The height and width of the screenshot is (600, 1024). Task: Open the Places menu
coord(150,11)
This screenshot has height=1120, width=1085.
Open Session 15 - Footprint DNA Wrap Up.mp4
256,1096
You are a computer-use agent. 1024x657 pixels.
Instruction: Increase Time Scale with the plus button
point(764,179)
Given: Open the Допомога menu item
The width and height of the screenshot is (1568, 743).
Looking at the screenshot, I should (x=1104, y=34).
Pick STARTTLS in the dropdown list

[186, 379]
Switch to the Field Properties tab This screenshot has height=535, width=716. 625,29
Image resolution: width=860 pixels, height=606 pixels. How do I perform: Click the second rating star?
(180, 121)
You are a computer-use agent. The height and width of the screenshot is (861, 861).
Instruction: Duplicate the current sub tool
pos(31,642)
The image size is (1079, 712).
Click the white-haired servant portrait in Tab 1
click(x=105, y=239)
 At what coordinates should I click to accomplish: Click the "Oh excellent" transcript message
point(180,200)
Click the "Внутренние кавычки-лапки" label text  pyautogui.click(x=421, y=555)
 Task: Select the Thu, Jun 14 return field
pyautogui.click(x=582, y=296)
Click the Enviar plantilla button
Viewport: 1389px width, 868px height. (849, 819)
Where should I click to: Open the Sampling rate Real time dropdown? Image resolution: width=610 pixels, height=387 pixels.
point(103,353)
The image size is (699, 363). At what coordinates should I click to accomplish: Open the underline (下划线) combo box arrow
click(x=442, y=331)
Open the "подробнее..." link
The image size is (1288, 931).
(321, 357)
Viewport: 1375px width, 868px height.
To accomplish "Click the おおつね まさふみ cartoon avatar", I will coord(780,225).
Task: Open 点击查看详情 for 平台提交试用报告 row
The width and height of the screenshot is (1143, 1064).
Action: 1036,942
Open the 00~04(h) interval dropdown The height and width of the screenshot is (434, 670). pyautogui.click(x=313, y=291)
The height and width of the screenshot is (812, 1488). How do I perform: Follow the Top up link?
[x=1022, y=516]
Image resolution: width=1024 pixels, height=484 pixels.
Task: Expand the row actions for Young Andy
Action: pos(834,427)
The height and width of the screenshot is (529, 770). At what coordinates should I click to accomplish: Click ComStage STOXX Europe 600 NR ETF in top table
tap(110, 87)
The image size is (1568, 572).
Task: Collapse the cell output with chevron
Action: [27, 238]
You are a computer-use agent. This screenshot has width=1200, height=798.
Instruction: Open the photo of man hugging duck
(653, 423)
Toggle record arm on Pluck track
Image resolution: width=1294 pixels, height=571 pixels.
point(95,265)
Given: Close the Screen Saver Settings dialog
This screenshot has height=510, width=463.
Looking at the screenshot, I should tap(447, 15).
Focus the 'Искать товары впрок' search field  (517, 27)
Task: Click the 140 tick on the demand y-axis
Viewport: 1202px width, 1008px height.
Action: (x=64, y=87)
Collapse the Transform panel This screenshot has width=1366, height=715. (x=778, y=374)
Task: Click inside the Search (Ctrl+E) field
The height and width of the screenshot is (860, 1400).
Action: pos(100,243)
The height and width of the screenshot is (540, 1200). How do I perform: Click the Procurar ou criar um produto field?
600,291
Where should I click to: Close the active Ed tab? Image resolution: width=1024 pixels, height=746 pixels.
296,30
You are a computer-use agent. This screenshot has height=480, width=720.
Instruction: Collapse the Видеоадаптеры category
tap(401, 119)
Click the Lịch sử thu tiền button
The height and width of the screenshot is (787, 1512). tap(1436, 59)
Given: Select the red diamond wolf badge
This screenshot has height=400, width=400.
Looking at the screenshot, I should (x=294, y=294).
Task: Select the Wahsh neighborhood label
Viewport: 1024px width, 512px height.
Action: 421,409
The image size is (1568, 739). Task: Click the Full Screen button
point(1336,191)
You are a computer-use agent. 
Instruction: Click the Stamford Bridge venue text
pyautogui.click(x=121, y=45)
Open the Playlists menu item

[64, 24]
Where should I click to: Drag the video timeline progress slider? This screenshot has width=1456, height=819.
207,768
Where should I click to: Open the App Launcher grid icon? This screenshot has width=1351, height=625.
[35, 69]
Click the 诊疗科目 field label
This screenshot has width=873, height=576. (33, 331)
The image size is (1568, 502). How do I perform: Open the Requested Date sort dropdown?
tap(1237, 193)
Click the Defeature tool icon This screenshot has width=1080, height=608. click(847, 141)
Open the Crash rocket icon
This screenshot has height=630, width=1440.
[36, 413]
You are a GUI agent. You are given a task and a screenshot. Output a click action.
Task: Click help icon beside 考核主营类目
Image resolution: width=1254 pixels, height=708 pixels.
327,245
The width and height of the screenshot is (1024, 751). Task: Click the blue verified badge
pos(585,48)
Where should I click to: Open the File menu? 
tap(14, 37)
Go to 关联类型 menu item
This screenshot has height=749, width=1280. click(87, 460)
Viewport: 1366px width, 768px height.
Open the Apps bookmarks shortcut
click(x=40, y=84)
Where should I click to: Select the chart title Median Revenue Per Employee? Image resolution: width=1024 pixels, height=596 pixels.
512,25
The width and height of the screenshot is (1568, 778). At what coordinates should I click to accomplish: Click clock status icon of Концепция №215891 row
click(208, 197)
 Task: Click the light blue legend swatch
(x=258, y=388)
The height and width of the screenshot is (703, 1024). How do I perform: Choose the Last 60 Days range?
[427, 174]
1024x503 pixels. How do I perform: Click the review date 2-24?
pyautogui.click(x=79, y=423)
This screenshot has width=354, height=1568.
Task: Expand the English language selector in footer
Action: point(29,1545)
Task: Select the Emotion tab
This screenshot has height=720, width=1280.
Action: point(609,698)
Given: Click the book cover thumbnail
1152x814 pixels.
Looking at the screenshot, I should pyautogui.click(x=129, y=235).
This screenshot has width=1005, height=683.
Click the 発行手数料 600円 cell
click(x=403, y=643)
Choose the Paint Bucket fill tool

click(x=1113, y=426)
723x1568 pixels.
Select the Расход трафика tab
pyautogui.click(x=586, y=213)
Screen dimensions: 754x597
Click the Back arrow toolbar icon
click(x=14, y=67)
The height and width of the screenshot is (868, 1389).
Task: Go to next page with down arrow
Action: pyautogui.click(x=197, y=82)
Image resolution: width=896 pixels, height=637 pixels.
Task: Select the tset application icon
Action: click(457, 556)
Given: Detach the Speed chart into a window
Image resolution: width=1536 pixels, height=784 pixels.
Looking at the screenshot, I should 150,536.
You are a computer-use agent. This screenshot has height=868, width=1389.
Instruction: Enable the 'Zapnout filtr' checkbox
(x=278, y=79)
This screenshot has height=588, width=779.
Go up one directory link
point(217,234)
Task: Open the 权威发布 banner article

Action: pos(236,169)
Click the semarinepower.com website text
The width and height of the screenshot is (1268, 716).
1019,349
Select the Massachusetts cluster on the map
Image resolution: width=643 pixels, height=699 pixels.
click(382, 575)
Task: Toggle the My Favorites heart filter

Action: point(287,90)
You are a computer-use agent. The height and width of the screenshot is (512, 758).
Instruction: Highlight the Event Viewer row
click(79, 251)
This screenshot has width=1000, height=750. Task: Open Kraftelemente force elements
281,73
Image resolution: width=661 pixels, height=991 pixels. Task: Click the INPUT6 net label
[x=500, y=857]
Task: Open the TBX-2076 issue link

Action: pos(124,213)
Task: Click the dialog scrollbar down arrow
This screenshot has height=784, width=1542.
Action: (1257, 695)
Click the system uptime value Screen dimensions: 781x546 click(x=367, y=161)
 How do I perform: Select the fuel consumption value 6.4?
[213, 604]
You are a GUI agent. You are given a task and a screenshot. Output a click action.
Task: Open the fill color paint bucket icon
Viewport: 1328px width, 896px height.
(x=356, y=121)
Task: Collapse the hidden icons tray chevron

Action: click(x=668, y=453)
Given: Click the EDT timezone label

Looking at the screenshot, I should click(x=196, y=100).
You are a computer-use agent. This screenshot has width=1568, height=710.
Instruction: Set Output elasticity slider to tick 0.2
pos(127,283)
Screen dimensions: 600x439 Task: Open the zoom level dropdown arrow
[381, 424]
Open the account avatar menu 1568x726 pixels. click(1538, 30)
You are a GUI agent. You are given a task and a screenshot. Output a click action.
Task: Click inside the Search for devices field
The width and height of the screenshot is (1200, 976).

______

[WHAT YOU SHOULD DO] From the listing above, copy every line where the string "dialog" is found.

[EXERCISE ANSWER]
Given: Close the Screen Saver Settings dialog
Task: Click the dialog scrollbar down arrow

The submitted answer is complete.